I think we’re going to need helicopter money, and rather a lot of it. Alas, we have a government which would rather watch everything burn, than provide economic means to those who desperately need it; crisis be damned, that’s the hill they will choose to die on.
I remain as yet unsure about helicopter money
That may be too untargetted
The time has come for the introduction of Universal Basic Income.
I think pumping money into the economy would be counter-productive. This is not, certainly in the initial phase, a falling demand problem but a falling supply problem as fewer goods and services become available due to falling human resources. Unless resources can be directed towards increasing supply then increasing the money supply will simply risk higher inflation.
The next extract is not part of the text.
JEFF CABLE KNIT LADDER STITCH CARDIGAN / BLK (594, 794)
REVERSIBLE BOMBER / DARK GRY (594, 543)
simon gray – the supply of property (rented and owned) will remain constant though, so how will targeted resources towards this (as Richard advocates) be inflationary?
I love these kind of responses. When people witter on about “a falling demand problem” as if this is the big issue that we need to worry about. Losing sight, as usual, of the fact that there are people behind all of this jingoistic babble-speak – people who don’t have enough money in the bank to withstand missing a council tax payment, let alone weeks of ill health, meaning no income and no means to pay off creditors who, doubtless, will be as unsympathetic and as jingoistic as Simon is. Forget about helicopter money – we need to get away from helicopter-vision, where the commentators see things from such a lofty perspective that they don’t see the ordinary folk, desperately trying to survive in a world that sees them as an opportunity or a burden, often in equal measure.
Perhaps Bailey’s real concern is that there’ll be a future dearth of SMEs plump and ready for harvesting by his bankster chums (see GRG etc) unless he takes steps to fatten them up. Isn’t this a logical extension of his behaviour at the FCA?